• **Source text**
There's more at the link, including the usefulness of pemmican in an emergency or travel situation.  It's amazingly useful stuff, and lasts a long time.  (We've just opened a pemmican brick that's sat in a storage cupboard for two years.  Tastes and looks just fine.)

I recently tried to re-order some pemmican, only to learn that Steadfast Provisions is busy setting up a brand-new commercial kitchen with all the necessary hardware to expand their production.  They're running a KickStarter to fund the new building, and are offering some significant discounts (up to 20%) on their products for those sponsoring it.  They're already well along with the project, and will resume production in their new premises within a couple of months.

• **Required action**
Extract the portion of the pemmican passage above that begins with the words containing "There's more at" and ends with "looks just fine.)", copying it verbatim.

• **Data listing**
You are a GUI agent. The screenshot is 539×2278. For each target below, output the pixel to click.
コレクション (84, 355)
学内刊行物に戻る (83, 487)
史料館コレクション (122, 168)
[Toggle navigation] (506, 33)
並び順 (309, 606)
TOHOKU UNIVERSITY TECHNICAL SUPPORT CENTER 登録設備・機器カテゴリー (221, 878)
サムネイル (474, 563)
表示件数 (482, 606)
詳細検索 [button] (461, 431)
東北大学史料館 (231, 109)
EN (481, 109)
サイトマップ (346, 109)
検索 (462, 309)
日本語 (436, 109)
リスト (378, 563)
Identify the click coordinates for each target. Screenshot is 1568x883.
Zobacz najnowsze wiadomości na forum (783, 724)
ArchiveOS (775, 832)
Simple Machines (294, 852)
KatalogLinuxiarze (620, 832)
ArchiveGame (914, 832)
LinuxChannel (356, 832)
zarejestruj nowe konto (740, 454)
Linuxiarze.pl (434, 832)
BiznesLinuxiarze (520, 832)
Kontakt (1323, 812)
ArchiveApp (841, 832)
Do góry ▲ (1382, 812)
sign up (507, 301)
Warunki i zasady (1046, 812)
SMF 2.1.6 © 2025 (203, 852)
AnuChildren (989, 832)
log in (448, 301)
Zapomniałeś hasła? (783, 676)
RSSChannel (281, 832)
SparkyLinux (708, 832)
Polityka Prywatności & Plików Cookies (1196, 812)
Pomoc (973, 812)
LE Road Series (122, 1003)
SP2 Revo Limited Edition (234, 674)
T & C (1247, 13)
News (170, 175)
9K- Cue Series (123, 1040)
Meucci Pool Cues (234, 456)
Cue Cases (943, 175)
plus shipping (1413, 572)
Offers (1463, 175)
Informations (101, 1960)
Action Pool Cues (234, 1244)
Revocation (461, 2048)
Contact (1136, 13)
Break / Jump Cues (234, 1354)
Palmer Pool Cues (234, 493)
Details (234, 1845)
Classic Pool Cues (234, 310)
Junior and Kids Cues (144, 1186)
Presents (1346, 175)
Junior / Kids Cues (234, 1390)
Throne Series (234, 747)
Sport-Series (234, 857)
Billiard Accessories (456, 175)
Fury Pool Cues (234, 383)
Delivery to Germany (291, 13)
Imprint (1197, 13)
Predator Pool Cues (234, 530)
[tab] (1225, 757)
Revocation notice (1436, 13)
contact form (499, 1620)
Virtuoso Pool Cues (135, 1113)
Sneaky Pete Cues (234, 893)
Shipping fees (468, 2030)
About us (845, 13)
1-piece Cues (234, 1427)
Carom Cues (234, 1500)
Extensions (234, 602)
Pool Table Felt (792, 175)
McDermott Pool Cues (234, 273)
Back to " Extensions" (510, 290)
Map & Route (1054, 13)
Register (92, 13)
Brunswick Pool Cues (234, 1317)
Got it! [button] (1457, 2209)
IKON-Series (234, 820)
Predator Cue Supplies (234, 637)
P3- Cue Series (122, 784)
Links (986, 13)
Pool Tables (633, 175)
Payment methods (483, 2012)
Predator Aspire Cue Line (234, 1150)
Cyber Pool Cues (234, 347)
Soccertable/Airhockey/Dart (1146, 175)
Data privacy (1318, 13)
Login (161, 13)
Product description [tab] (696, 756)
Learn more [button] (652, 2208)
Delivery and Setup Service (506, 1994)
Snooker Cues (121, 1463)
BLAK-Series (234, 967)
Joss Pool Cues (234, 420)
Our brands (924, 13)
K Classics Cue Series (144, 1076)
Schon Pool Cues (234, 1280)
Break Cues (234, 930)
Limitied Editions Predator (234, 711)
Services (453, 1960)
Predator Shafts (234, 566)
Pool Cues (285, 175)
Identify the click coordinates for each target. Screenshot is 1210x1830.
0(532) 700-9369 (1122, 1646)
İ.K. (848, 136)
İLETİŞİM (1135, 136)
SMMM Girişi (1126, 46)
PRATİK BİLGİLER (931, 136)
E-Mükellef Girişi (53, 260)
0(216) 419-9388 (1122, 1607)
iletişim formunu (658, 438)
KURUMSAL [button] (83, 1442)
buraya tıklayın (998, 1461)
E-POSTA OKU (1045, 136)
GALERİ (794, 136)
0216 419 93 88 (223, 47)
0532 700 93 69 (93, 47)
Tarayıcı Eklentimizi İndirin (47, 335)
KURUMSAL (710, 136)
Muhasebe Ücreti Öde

• **Finished task**
There's more at the link, including the usefulness of pemmican in an emergency or travel situation.  It's amazingly useful stuff, and lasts a long time.  (We've just opened a pemmican brick that's sat in a storage cupboard for two years.  Tastes and looks just fine.)